··· EXCERPTED RECORDS ···

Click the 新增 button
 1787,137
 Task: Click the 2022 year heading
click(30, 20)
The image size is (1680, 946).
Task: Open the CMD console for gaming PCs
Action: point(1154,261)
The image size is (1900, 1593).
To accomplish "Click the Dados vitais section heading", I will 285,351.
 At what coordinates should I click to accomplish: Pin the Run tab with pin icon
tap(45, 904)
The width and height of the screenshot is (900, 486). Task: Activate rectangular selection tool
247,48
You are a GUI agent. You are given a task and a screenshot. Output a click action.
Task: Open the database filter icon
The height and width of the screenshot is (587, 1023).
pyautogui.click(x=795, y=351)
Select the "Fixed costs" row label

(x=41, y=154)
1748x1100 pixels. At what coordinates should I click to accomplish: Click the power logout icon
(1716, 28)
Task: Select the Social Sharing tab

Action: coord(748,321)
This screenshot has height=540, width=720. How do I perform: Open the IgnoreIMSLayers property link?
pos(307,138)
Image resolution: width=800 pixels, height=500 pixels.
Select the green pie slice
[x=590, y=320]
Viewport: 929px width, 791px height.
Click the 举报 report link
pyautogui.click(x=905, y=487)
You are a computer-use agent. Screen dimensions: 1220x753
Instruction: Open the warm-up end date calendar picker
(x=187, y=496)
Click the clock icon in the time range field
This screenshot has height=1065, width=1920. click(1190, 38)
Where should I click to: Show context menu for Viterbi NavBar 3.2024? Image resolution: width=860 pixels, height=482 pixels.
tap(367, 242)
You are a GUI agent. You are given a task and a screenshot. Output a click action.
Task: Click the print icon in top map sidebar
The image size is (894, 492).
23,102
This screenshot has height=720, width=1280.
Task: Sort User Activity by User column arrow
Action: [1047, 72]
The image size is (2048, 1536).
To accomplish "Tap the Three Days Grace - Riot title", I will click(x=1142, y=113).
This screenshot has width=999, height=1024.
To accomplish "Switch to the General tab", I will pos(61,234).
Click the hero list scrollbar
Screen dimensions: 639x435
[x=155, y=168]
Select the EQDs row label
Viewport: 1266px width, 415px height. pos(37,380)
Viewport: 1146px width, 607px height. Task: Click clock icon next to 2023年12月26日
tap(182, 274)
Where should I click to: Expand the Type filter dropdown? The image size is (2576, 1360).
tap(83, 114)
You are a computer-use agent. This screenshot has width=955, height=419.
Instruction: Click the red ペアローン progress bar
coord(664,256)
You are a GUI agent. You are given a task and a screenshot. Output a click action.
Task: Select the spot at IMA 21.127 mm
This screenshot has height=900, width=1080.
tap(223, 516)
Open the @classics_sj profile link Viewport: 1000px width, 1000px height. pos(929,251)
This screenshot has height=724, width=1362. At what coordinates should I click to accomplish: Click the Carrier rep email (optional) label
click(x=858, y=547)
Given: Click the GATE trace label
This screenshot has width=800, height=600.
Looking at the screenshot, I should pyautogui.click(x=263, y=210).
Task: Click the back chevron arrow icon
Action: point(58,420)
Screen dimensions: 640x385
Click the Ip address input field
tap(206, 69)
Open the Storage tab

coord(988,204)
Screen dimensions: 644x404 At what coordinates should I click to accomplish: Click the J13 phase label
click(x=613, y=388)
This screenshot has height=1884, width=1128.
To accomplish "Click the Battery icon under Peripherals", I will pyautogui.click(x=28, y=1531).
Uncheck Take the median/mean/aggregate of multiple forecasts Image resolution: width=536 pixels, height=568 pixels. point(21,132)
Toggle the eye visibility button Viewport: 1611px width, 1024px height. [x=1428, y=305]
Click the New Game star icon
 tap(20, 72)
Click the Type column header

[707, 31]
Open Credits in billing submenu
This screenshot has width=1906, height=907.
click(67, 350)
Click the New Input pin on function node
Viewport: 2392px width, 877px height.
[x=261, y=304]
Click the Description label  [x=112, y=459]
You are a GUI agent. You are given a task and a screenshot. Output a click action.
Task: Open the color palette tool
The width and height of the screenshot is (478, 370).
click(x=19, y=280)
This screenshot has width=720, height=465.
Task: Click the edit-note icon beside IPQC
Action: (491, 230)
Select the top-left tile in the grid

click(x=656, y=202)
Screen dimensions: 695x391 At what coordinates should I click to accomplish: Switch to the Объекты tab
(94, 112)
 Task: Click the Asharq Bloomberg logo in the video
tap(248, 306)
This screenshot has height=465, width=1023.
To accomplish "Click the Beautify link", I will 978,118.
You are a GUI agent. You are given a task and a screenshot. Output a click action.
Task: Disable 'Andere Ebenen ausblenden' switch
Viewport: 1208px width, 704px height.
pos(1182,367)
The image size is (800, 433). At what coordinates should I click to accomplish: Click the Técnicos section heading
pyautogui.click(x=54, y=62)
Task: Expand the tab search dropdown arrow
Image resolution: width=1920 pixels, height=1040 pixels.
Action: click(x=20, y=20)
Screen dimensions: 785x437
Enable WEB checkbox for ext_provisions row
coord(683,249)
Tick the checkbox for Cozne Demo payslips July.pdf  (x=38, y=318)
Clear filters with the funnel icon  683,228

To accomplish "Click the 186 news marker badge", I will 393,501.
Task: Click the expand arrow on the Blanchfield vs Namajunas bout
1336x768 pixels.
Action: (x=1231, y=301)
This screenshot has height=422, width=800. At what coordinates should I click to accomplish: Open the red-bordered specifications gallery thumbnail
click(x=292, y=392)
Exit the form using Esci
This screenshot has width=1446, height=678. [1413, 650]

···

## REQUIREMENT
Reproduce all of the lines above verbatim.

## RESPONSE
Click the 新增 button
 1787,137
 Task: Click the 2022 year heading
click(30, 20)
The image size is (1680, 946).
Task: Open the CMD console for gaming PCs
Action: point(1154,261)
The image size is (1900, 1593).
To accomplish "Click the Dados vitais section heading", I will 285,351.
 At what coordinates should I click to accomplish: Pin the Run tab with pin icon
tap(45, 904)
The width and height of the screenshot is (900, 486). Task: Activate rectangular selection tool
247,48
You are a GUI agent. You are given a task and a screenshot. Output a click action.
Task: Open the database filter icon
The height and width of the screenshot is (587, 1023).
pyautogui.click(x=795, y=351)
Select the "Fixed costs" row label

(x=41, y=154)
1748x1100 pixels. At what coordinates should I click to accomplish: Click the power logout icon
(1716, 28)
Task: Select the Social Sharing tab

Action: coord(748,321)
This screenshot has height=540, width=720. How do I perform: Open the IgnoreIMSLayers property link?
pos(307,138)
Image resolution: width=800 pixels, height=500 pixels.
Select the green pie slice
[x=590, y=320]
Viewport: 929px width, 791px height.
Click the 举报 report link
pyautogui.click(x=905, y=487)
You are a computer-use agent. Screen dimensions: 1220x753
Instruction: Open the warm-up end date calendar picker
(x=187, y=496)
Click the clock icon in the time range field
This screenshot has height=1065, width=1920. click(1190, 38)
Where should I click to: Show context menu for Viterbi NavBar 3.2024? Image resolution: width=860 pixels, height=482 pixels.
tap(367, 242)
You are a GUI agent. You are given a task and a screenshot. Output a click action.
Task: Click the print icon in top map sidebar
The image size is (894, 492).
23,102
This screenshot has height=720, width=1280.
Task: Sort User Activity by User column arrow
Action: [1047, 72]
The image size is (2048, 1536).
To accomplish "Tap the Three Days Grace - Riot title", I will click(x=1142, y=113).
This screenshot has width=999, height=1024.
To accomplish "Switch to the General tab", I will pos(61,234).
Click the hero list scrollbar
Screen dimensions: 639x435
[x=155, y=168]
Select the EQDs row label
Viewport: 1266px width, 415px height. pos(37,380)
Viewport: 1146px width, 607px height. Task: Click clock icon next to 2023年12月26日
tap(182, 274)
Where should I click to: Expand the Type filter dropdown? The image size is (2576, 1360).
tap(83, 114)
You are a computer-use agent. This screenshot has width=955, height=419.
Instruction: Click the red ペアローン progress bar
coord(664,256)
You are a GUI agent. You are given a task and a screenshot. Output a click action.
Task: Select the spot at IMA 21.127 mm
This screenshot has height=900, width=1080.
tap(223, 516)
Open the @classics_sj profile link Viewport: 1000px width, 1000px height. pos(929,251)
This screenshot has height=724, width=1362. At what coordinates should I click to accomplish: Click the Carrier rep email (optional) label
click(x=858, y=547)
Given: Click the GATE trace label
This screenshot has width=800, height=600.
Looking at the screenshot, I should pyautogui.click(x=263, y=210).
Task: Click the back chevron arrow icon
Action: point(58,420)
Screen dimensions: 640x385
Click the Ip address input field
tap(206, 69)
Open the Storage tab

coord(988,204)
Screen dimensions: 644x404 At what coordinates should I click to accomplish: Click the J13 phase label
click(x=613, y=388)
This screenshot has height=1884, width=1128.
To accomplish "Click the Battery icon under Peripherals", I will pyautogui.click(x=28, y=1531).
Uncheck Take the median/mean/aggregate of multiple forecasts Image resolution: width=536 pixels, height=568 pixels. point(21,132)
Toggle the eye visibility button Viewport: 1611px width, 1024px height. [x=1428, y=305]
Click the New Game star icon
 tap(20, 72)
Click the Type column header

[707, 31]
Open Credits in billing submenu
This screenshot has width=1906, height=907.
click(67, 350)
Click the New Input pin on function node
Viewport: 2392px width, 877px height.
[x=261, y=304]
Click the Description label  [x=112, y=459]
You are a GUI agent. You are given a task and a screenshot. Output a click action.
Task: Open the color palette tool
The width and height of the screenshot is (478, 370).
click(x=19, y=280)
This screenshot has width=720, height=465.
Task: Click the edit-note icon beside IPQC
Action: (491, 230)
Select the top-left tile in the grid

click(x=656, y=202)
Screen dimensions: 695x391 At what coordinates should I click to accomplish: Switch to the Объекты tab
(94, 112)
 Task: Click the Asharq Bloomberg logo in the video
tap(248, 306)
This screenshot has height=465, width=1023.
To accomplish "Click the Beautify link", I will 978,118.
You are a GUI agent. You are given a task and a screenshot. Output a click action.
Task: Disable 'Andere Ebenen ausblenden' switch
Viewport: 1208px width, 704px height.
pos(1182,367)
The image size is (800, 433). At what coordinates should I click to accomplish: Click the Técnicos section heading
pyautogui.click(x=54, y=62)
Task: Expand the tab search dropdown arrow
Image resolution: width=1920 pixels, height=1040 pixels.
Action: click(x=20, y=20)
Screen dimensions: 785x437
Enable WEB checkbox for ext_provisions row
coord(683,249)
Tick the checkbox for Cozne Demo payslips July.pdf  (x=38, y=318)
Clear filters with the funnel icon  683,228

To accomplish "Click the 186 news marker badge", I will 393,501.
Task: Click the expand arrow on the Blanchfield vs Namajunas bout
1336x768 pixels.
Action: (x=1231, y=301)
This screenshot has height=422, width=800. At what coordinates should I click to accomplish: Open the red-bordered specifications gallery thumbnail
click(x=292, y=392)
Exit the form using Esci
This screenshot has width=1446, height=678. [1413, 650]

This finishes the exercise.